T5: Internet of Things

Presented by Yiannis Papanagiotou (Netflix) and Petros Spachos (University of Guelph)

Thursday, November 16, 17:30 - 18:15

Location: Fontaine E

Microlocation, Geofencing and Proximity based Services (PBS) are a set of technologies that will play a key role in the transformation of smart buildings and smart infrastructure. Micro-location is the process of locating any entity with a very high accuracy (possibly in centimeters), while geofencing is the process of creating a virtual fence around a Point of Interest (PoI). PBS is a suite of techniques that can be used to personalize the experience a tenant receives from the surrounding objects. Such technologies require high detection accuracy, energy efficiency, wide reception range, low cost and availability. In this talk, we will provide insights into various micro-location enabling technologies, techniques, and services, and discuss how they can accelerate the incorporation of Internet of Things (IoT) in smart buildings. We will cover the challenges and propose some potential solutions such that micro-location enabling technologies and services can be thoroughly integrated with an IoT equipped smart building. We will demonstrate some simple micro-location scenarios with the use of smartphone devices and beacons.

Ioannis Papapanagiotou is a senior architect at Netflix, a research assistant professor at the University of New Mexico, a graduate faculty at Purdue University, and a mentor at the International Accelerator. He holds a dual Ph.D. degree in Computer Engineering and Operations Research. His main focus is on distributed systems, cloud computing, and the Internet of Things.

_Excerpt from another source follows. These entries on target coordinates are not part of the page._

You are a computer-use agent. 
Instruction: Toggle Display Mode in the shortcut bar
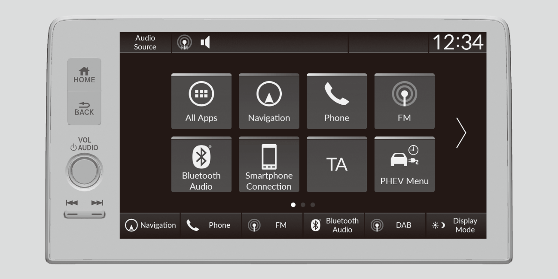(x=456, y=225)
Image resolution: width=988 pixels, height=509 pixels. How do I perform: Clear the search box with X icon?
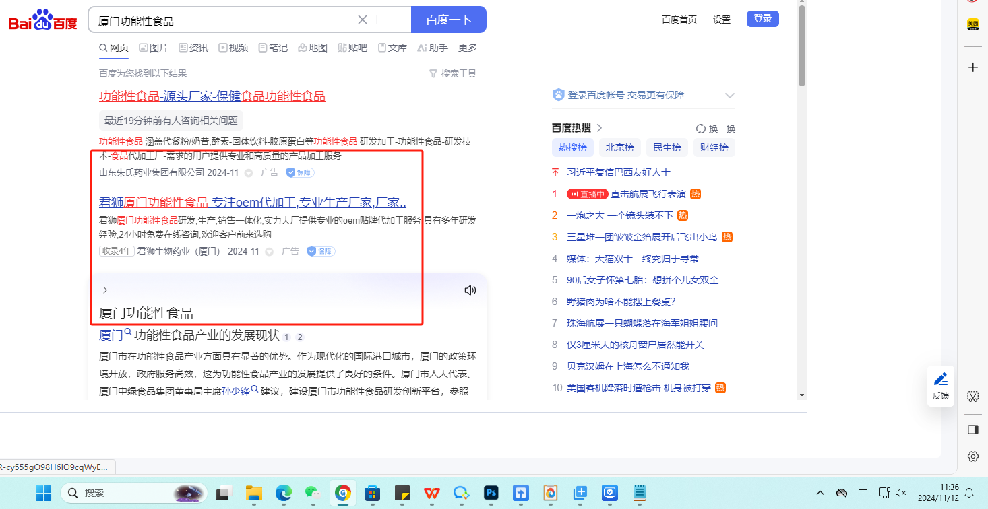click(x=363, y=20)
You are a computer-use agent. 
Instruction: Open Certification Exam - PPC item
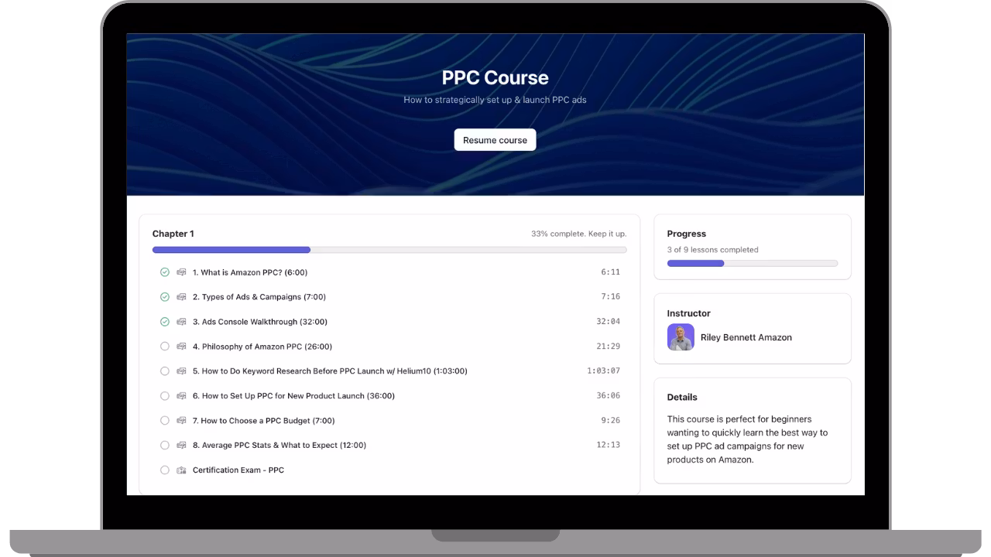tap(238, 470)
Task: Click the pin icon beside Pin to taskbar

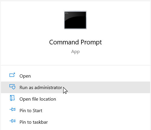Action: point(12,121)
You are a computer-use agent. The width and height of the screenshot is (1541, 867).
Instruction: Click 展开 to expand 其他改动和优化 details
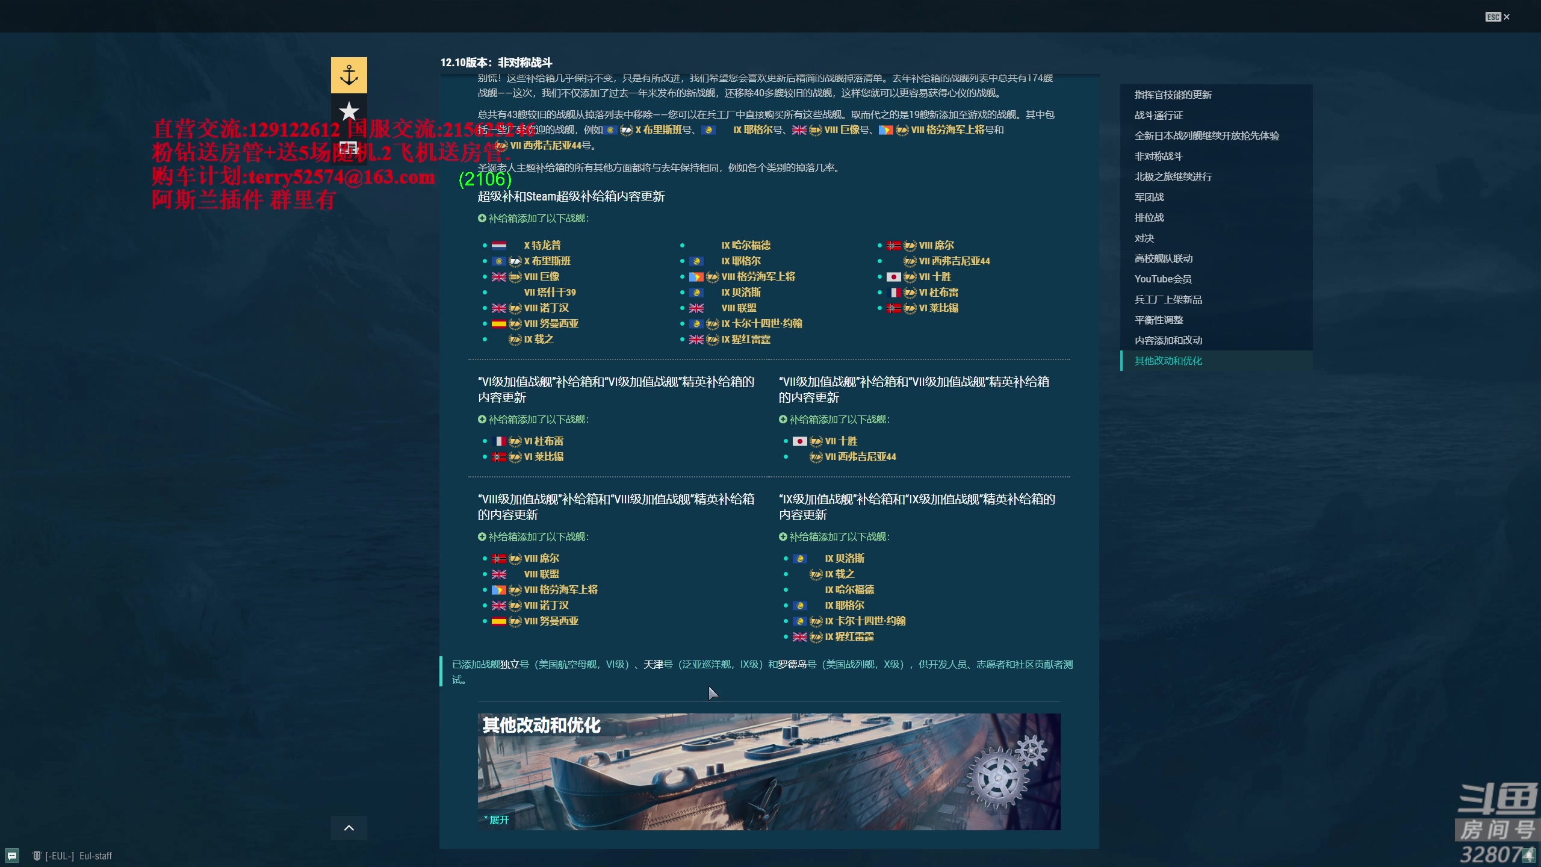[x=498, y=819]
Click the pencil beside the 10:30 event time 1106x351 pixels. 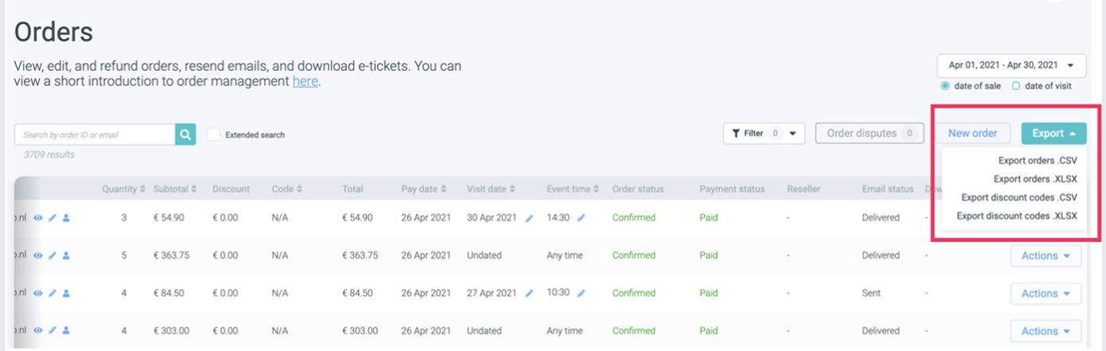pos(581,294)
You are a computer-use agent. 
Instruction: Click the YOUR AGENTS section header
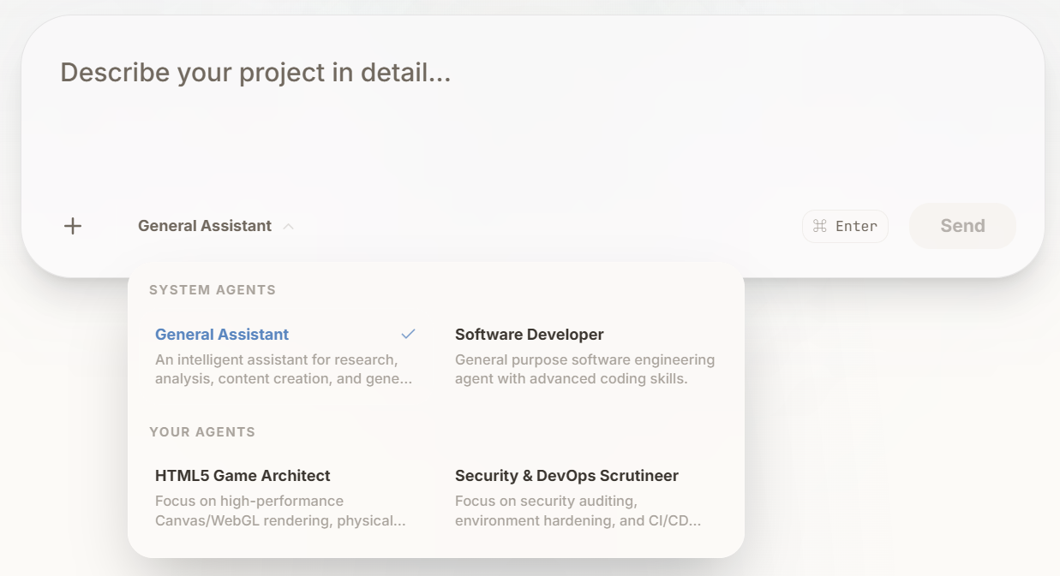[202, 432]
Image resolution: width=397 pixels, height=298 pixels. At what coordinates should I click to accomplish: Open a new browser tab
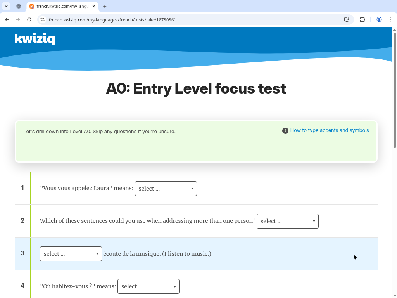[105, 6]
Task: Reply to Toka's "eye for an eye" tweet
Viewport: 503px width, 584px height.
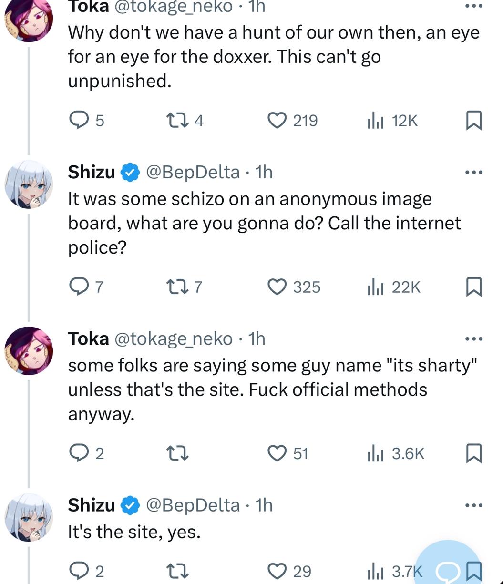Action: (x=77, y=121)
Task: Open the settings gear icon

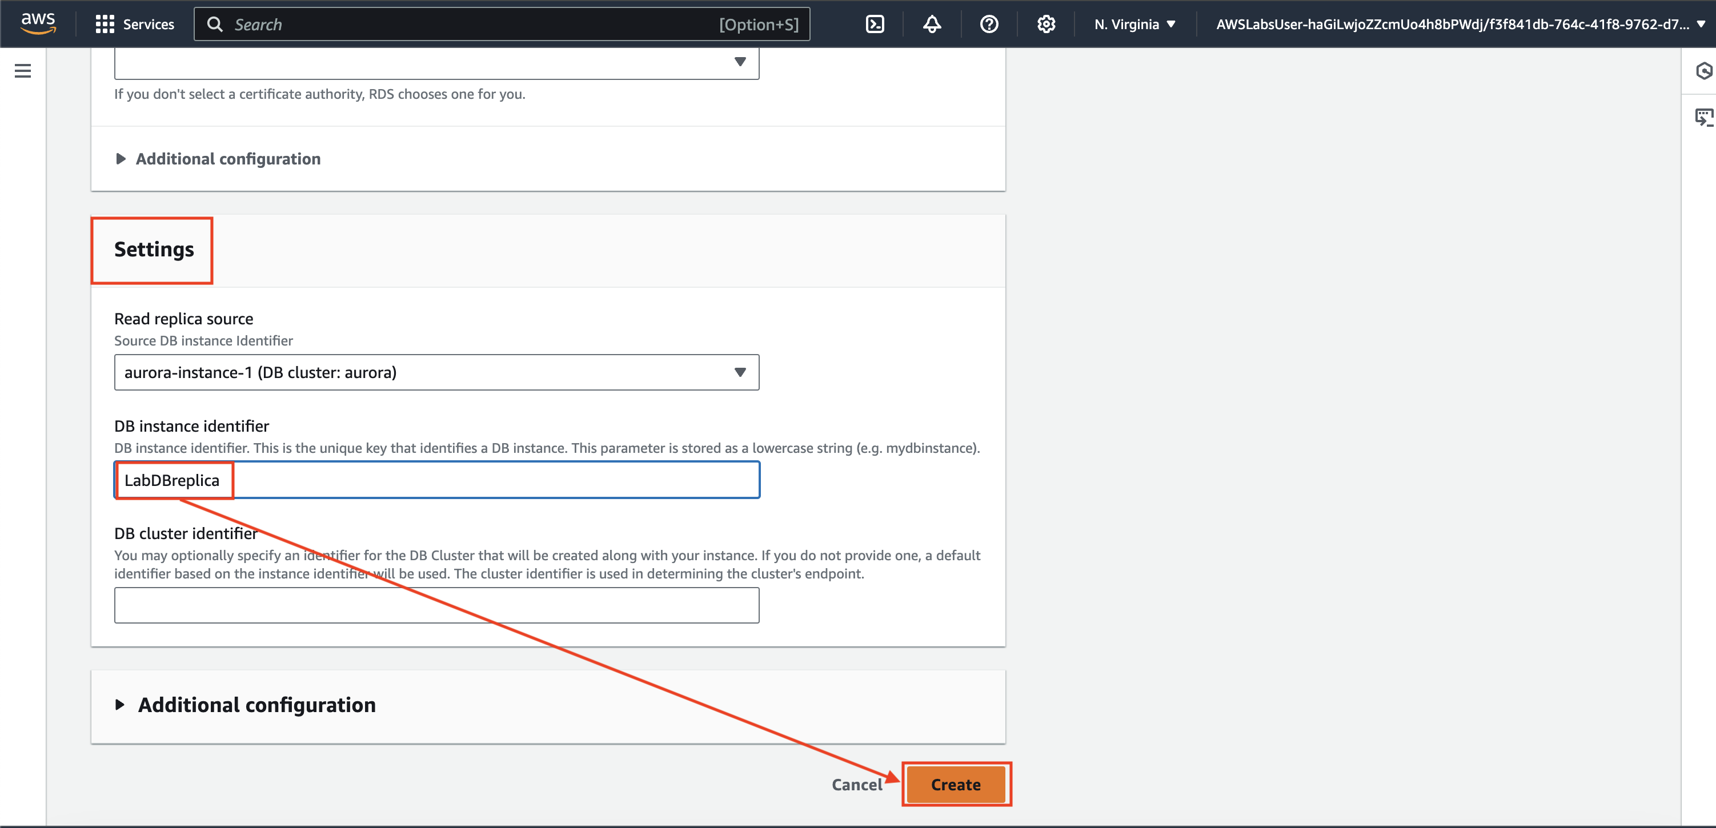Action: click(1046, 25)
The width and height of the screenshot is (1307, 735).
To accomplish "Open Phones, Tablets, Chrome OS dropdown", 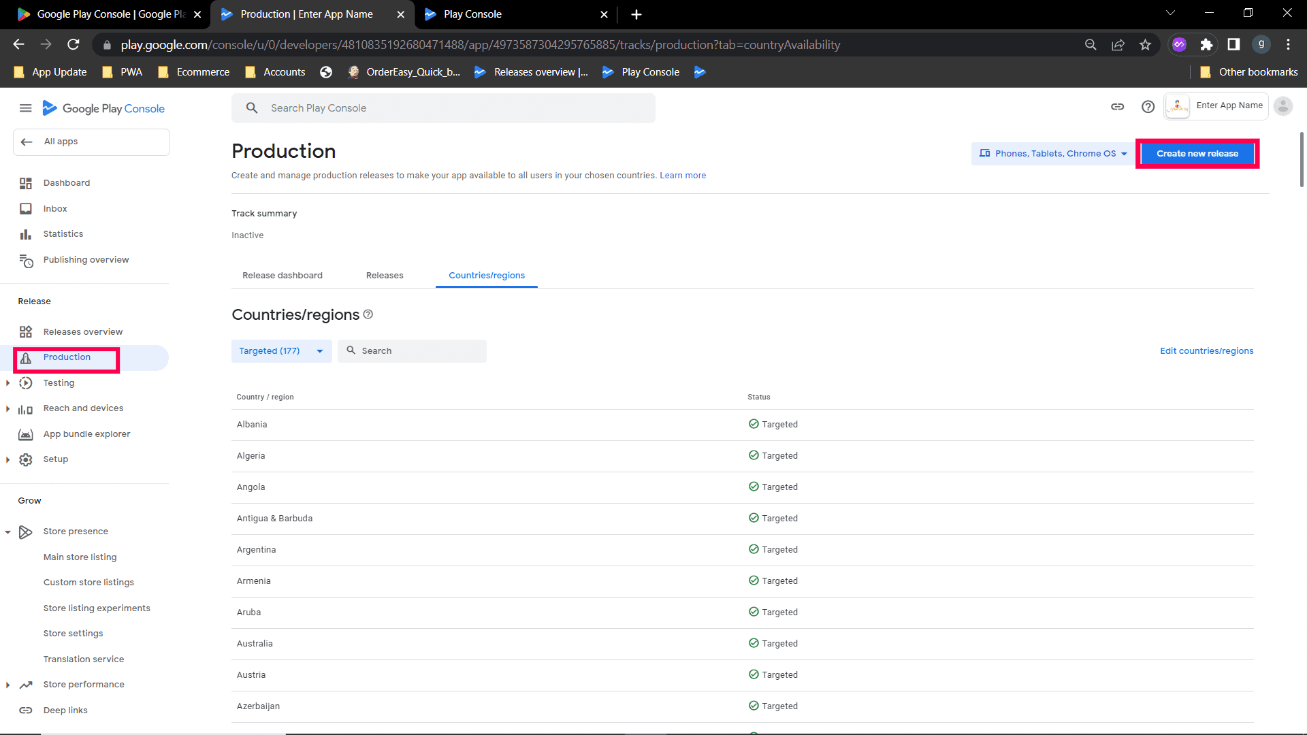I will point(1052,154).

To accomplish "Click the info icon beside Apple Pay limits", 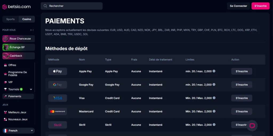I will coord(214,71).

In the past, Ioannis has served in the faculty ranks of Purdue University (tenure-track) and NC State University, and as an engineer at IBM. He has been awarded the NetApp faculty fellowship and established an Nvidia CUDA Research Center at Purdue University. Ioannis has also received the IBM Ph.D. Fellowship and Academy of Athens Ph.D. Fellowship for his Ph.D. research, and best paper awards in several IEEE conferences for his academic contributions. Ioannis has authored a number of research articles and patents. Ioannis is a senior member of ACM and IEEE.

Petros Spachos is an Assistant Professor at School of Engineering, University of Guelph, Canada. He received the Diploma degree in Electronic and Computer Engineering from the Technical University of Crete, Greece, in 2008, the M.A.Sc. degree in 2010 and the Ph.D. degree in 2014, both in Electrical and Computer Engineering from the University of Toronto, Canada. He was a post-doctoral researcher at University of Toronto from September 2014 to July 2015. His research interests include wireless networking and network protocols with the focus on wireless sensors, smart cities and Internet of Things. He is a member of the IEEE and ACM.